Web scraping with PHP
In this tutorial, I will explore web scraping with PHP and check whether its good or not. While JavaScript and Python dominate the web scraping field, PHP offers unique advantages for certain use cases, especially if you are already working within a PHP ecosystem.

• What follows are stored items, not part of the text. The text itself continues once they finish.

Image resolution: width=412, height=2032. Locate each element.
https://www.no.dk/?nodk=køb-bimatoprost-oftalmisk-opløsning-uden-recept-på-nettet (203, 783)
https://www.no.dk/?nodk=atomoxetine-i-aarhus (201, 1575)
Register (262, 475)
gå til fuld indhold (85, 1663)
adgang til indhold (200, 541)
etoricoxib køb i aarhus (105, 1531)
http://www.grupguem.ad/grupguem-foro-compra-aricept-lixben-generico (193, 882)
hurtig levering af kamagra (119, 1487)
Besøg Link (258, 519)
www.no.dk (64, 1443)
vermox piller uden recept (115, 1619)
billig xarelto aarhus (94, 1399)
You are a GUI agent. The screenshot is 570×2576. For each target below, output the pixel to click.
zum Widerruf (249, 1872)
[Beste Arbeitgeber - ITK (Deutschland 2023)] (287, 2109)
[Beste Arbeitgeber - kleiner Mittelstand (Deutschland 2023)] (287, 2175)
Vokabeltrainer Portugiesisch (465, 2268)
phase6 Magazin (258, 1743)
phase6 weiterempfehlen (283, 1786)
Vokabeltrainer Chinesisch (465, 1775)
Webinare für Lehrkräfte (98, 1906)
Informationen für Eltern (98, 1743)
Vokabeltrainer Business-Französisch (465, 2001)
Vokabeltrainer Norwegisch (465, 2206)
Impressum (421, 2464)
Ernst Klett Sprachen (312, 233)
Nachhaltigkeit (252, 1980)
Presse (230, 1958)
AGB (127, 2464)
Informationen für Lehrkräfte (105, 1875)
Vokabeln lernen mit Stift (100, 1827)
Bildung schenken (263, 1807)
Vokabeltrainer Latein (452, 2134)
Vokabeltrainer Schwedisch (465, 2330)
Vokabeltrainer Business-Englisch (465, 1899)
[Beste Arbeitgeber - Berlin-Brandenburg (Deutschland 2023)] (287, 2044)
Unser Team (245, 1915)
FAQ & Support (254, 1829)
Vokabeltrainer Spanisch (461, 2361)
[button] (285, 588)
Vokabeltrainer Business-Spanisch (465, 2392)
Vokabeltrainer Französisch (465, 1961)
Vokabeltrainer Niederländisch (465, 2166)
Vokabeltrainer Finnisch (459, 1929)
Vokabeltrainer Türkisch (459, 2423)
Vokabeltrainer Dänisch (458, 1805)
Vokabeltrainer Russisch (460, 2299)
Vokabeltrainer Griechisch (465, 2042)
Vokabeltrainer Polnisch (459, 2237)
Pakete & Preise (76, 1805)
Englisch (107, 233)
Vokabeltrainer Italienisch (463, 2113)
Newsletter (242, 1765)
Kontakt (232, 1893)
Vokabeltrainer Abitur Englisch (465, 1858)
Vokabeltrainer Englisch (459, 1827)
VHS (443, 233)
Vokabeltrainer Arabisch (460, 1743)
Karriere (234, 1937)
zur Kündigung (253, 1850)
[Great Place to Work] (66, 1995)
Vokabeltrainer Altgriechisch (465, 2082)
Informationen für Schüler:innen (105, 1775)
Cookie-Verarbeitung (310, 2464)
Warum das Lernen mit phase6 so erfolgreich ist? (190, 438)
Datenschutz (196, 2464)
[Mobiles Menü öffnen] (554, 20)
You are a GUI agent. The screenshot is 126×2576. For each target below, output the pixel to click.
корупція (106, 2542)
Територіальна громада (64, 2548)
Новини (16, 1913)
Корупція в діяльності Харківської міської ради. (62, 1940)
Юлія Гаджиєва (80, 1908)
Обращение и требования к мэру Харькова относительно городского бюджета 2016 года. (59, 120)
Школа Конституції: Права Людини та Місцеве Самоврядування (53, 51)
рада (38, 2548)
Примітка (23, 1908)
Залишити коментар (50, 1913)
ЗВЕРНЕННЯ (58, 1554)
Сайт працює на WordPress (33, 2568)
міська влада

I will cover the fundamentals of HTTP requests, introduce libraries like Guzzle and DomCrawler, and build a real-world scraper to extract data from Hacker News.
What You Will Learn
By the end of this tutorial, you will know how to make HTTP requests using PHP's native cURL and the Guzzle library. You will understand why headers are important and how to configure them to avoid detection. I will show you how to parse HTML using DomCrawler with CSS and XPath selectors, implement asynchronous requests to speed up your scraper, handle errors gracefully, and use ScrapingForge API to bypass anti-bot protection.
Project Setup
Our project will scrape Hacker News to demonstrate core web scraping concepts. The complete source code is available in our GitHub repository. First, let's create a new PHP project using Composer:
mkdir php-scraper
cd php-scraper
composer init
composer require guzzlehttp/guzzle
composer require symfony/dom-crawler
composer require symfony/css-selector
Making HTTP Requests with cURL
PHP's native cURL library is a powerful tool for making HTTP requests. Here is a basic example that fetches the Hacker News homepage. First, we initialize a cURL connection and configure the request URL and method. Then we set options to return the response as a string and enable automatic redirect handling. Finally, we execute the request and close the connection to free up resources.
<?php
$ch = curl_init();
$url = "https://news.ycombinator.com/";
curl_setopt($ch, CURLOPT_URL, $url);
curl_setopt($ch, CURLOPT_HTTPGET, true);
curl_setopt($ch, CURLOPT_RETURNTRANSFER, true);
curl_setopt($ch, CURLOPT_FOLLOWLOCATION, true);
$response = curl_exec($ch);
curl_close($ch);
echo $response;
?>
Understanding HTTP Requests
While I will not dive deep into HTTP protocol details (you can read the MDN HTTP Overview for that), it is important to understand the basics. GET requests retrieve data from a server and are used for most scraping tasks. POST requests send data to a server, which is useful for form submissions or API calls. Headers provide metadata about the request and help identify your client.
For web scraping, we primarily use GET requests. However, headers are crucial because they can mean the difference between a successful scrape and getting blocked.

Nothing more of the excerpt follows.